In the fall of 2015, ten Wellington X volunteers went out in pairs to knock on doors in the Inner Harbour and Old Industrial Area to talk to people about what they thought about the Wellington Street Extension (WSE). We knocked on 406 doors in total, and spoke to 141 people over all. It was an insight-producing and even heart-warming experience. Then winter came. We’re going to start up canvassing again soon, so we thought this would be a good moment to share our interim results.
First, the numbers: of the 141 people we spoke to, 105 said that they were against the WSE; 8 said they were for it; 25 said they were undecided; and 3 were indifferent.
We were very encouraged by these results.
But the exercise produced far more than polling numbers. We were struck by how willing and even eager people were to talk with us. Through conversations ranging from a few moments to over half an hour long, we heard all kinds of things, including:
- a desire to maintain and protect green space
- a concern that the WSE would reduce safety in the park for kids who play there, especially those who live in the Rideau Street townhouses, whose back yard is essentially the park
- a concern that the WSE would cost a lot of money and that its need hasn’t been proven
- a desire for the city to create separated bike lanes to ensure cyclists’ safety
- a concern for turtles and other wildlife
- a concern that Fluhrer Park will no longer exist with a road, because of how narrow the park is.
We also heard about other issues going on in people’s lives. In the Old Industrial area, one woman was keen to share her thoughts on the federal election, because no candidate had canvassed her neighbourhood (we listened to her ideas once we had finished with WSE issues). Another told stories of difficult city rules that made it hard to start a small business. We also heard broader concerns about climate change and the need to reduce our dependency on cars. People who grew up in the Swamp Ward told stories about how it has changed over the years. One woman lived in a house that has been in her family since the 1940s. One young man talked about playing in what is now Fluhrer Park, back when it was what he described as a sewer. All in all people really seemed to want to engage in discussion about where we live.
So this is an invitation. If you have 2-3 hours to spare on a week night or weekend afternoon, please contact us at email@example.com to find out more about how our canvassing efforts work, and to get paired with another volunteer.

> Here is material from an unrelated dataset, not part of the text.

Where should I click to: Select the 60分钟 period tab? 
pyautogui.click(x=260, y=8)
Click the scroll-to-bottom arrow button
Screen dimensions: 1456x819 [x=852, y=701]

It might seem scary at first to knock on strangers’ doors; however, it is a lot easier than it may seem before you start. Besides, it’s important: a community that takes time to connect and interact can build trust and a stronger mutual understanding. Yes, we are opposed to the WSE. We are also committed to understanding what we individually and collectively want rather than letting outsiders decide for us. And that understanding happens best one conversation at a time.